Recurrences have been reported in medical studies. The statistic ranges between 1 to 4% depending on follow-ups made with the patients. The exact reason for recurrence is not understood. One possibility is re-growth of the nerve or the emergence of new pathways. Pregnancy also has the potential of increasing the recurrence rate.

Potential Factors For Recurrence

During a pregnancy, stem cells from the embryo can affect the re-growth of the sympathetic chain, which can cause a recurrence. There have been cases where symptoms came back during pregnancy and went away again after the child was born.

New pathways could be formed as well. This is due to the ability of sympathetic nerve cells within the spinal cord to assume the role of the sympathetic ganglia that were excluded during a sympathectomy. The sympathetic signals are being re-routed. This is currently a theory that has yet to be proven by research.

Another possible explanation for recurrence (ELS or ETS) is the known anatomical fact that sympathetic nerve cells coming from the spinal cord do not always connect to their anatomical ganglia in the sympathetic trunk.

This means that those original cells in the spinal cord can send connecting fibers up or down the spinal cord to connect to new sympathetic chain ganglia. (Reference – Clinical Autonomic Disorders: Evaluation and Management – Philip A. Low).

To summarize the above-mentioned descriptions it should be understood that the nervous system, both the autonomic and somatic (motoric or sensory), have billions of cells with interconnections. It is very difficult to trace those billions of connections. It brings us to the realization that the ultimate solution will be a genetic one. To completely guarantee a cure for hyperhidrosis, we would need to modify the gene responsible for the condition.

Another observation indicates that patients who are extremely anxious may be more likely to produce neurological transmitters (catecholamines) in their blood. This causes sweating which has nothing to do with the sympathetic chain.

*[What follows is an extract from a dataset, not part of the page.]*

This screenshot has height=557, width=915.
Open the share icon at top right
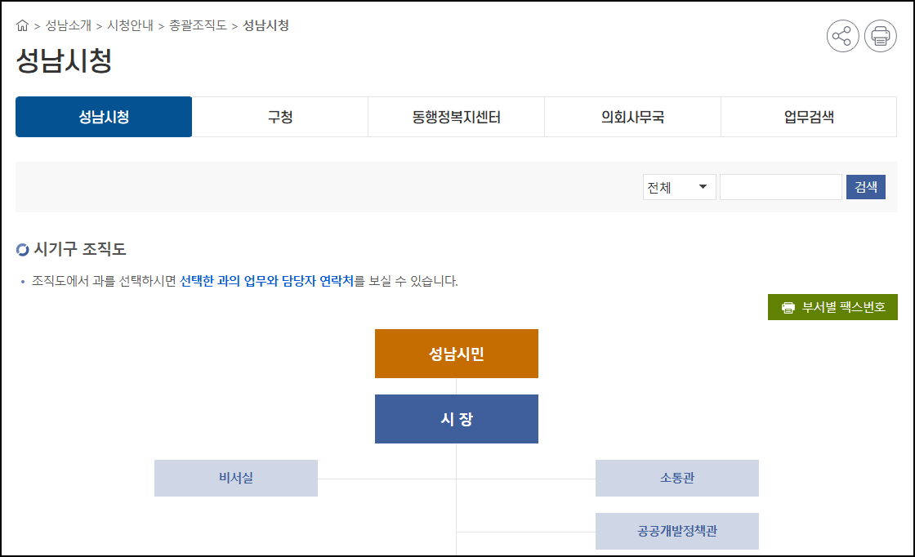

This type of recurrence is almost impossible to predict because it’s dependent on the individual’s social response to anxiety.

The Different Types of Hyperhidrosis Recurrence

It is worth noting that the recurrence rate is a known fact among surgeons who are performing ETS procedures. It is not unique to any particular methods, which is why we have trouble understanding the exact reasons behind recurrence.

If the clamping method is performed at the T3-T4 level, this allows recurrent cases to go back to the T2 level by undergoing the procedure again. In cases where the operation was done at the T2 or T3 level, the second operation is performed between T4 to T5. It is very important for the surgeon to have a report from the first operation in order to make the appropriate decision.

The clamping method does not produce more scarring. As a matter of fact, performing ETS with the clamping method with less cauterization in the area of the sympathectomy causes far less scar formation than the cutting method.

Roughly 10% of patients who are going to have ETS or ELS procedures will experience a short recurrence of sweaty hands or sweaty feet. This will occur for about 3 to 4 days after the operation. It is only temporary and will stop.

Patients who had an ETS procedure and receive ELS may have a recurrence of sweating in their hands after ELS. It should be emphasized that this is rare and for a short time only. There is no exact explanation as to why it happens.

A true technical failure or unsuccessful operation will result in recurrence of the sweating either on the hands or the feet within a few hours to a day after the operation. As always please discuss these potential issues with your surgeon.

Can The Operation be Performed a Second Time?

Yes, a surgeon can go back and repeat the same operation. Each case must be reviewed carefully, as many factors must be considered. A second recurrence is extremely unlikely. Each case has to be discussed with the surgeon before a second attempt is made.